Social Work Clinician: That makes a lot of good sense! [other group members give thumbs up and use Zoom emojis to support Jade]. Great work, Jade! When you say these new thoughts aloud how does it feel?

Jade: I feel better, calmer, more hopeful.

Social Work Clinician: That’s awesome. Would you be able to practice using those new beliefs when you’re experiencing the negative hot thoughts again at home?

Jade: I think so.

Social Work Clinician: I can copy and paste your and the group’s dispute responses and send it to you in an electronic document.

Jade: Cool, thanks.

Social Work Clinician: We can follow up and talk about how that worked for you next week. I want to thank you for being brave enough to share your experiences with me and the group – your openness helps us all understand how we can think about things differently and realize how we are all working on this together!

Discussion

As demonstrated by the case study and the adaptation processes, critical clinical skills can be tailored to a telehealth platform to benefit marginalized populations. The clinician utilized the technology-mediated group structure and Zoom functions (group chat, share screen, white board) to support Jade in walking through the ABCD method worksheet and developing cognitive restructuring skills. The clinician’s validation of Jade’s struggles and their effective use of self in their own struggle with negative beliefs all support Jade in moving through the activity. In addition, the clinician harnessed the power of the group to evoke thought disputation and to elicit social support for Jade; this strategy is very effective offline and can be implemented online through the use of group chat. Further, the clinician has the advantage of generating a supportive electronic document that Jade can retrieve on their mobile phone to help consolidate the new beliefs generated during the session and continue practicing this new skill. The social work clinician supported Jade to problem solve and develop a safe social network by relating their sharing to coming out to safer friends, finding healthier coping behaviors when experiencing stress and anxiety, and teaching grounding and cognitive restructuring skills when triggered by negative thoughts. Jade ended up increasingly coming out to others over the course of the intervention, engaged in online behavioral experiments to further test out negative beliefs, and started attending online LGBTQ+ events with other AFFIRM Online youth. The case study and recommendations aligning with extant literature on online CBT interventions for youth (Grist et al. 2019; Khanna et al. 2007), illustrate the potential for social work clinicians to adapt their offline clinical interventions into an online environment, either within a group or individual format.

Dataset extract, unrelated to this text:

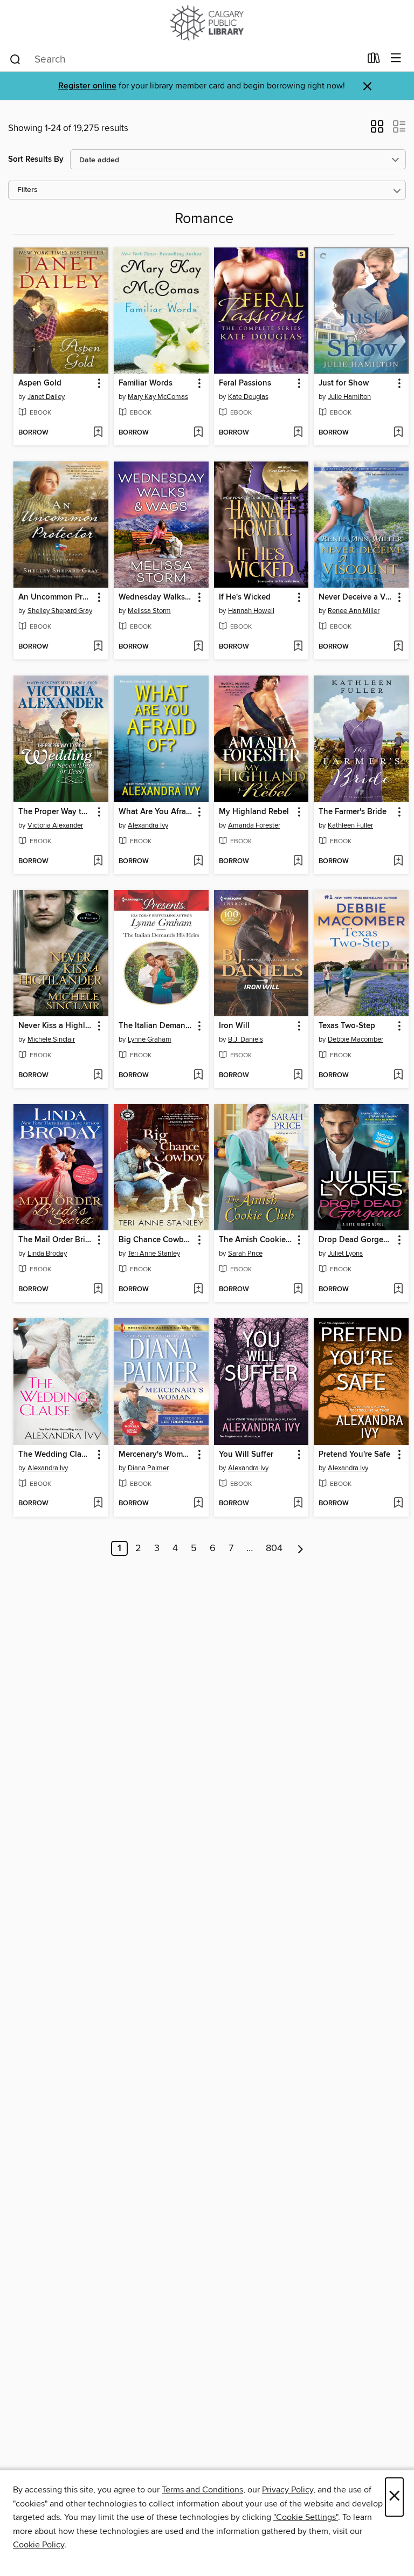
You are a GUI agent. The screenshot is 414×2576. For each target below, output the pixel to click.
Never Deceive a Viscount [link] (356, 597)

Limitations and Conclusion

While telehealth is timely and may have been useful for LGBTQ+ youth during the COVID-19 pandemic, there are some limitations to consider. Privacy and confidentiality may be more difficult to manage online (Reamer 2014) and a telehealth intervention may not be appropriate for all youth or clinical situations. For instance, for youth experiencing abuse, instability, or extreme lack of safety at home, participation in an online group from their home may increase risks. Additionally, youth may not feel comfortable using Zoom or other similar platforms and may self-select out of the group. Clinicians should support those youth who self-select out of the group, or who are unable to participate, by connecting them to alternative supports and resources.

Given that the stressors experienced by LGBTQ+ youth suggest that telehealth has potential to mitigate negative mental health risks (EGALE 2020; Whittington et al. 2020), adapting an empirically-supported CBT intervention such as AFFIRM to a virtual online environment is an important step towards increasing access to clinical services. Telehealth interventions can support vulnerable populations, such as LGBTQ+ youth, to deal with stressful situations and obtain critical guidance from affirming communities, even if they are unable to modify their current offline environments. This paper illustrates multiple applications of affirmative CBT skills to telehealth with LGBTQ+ youth and suggests clinical strategies to support clients to develop crucial coping skills during challenging times.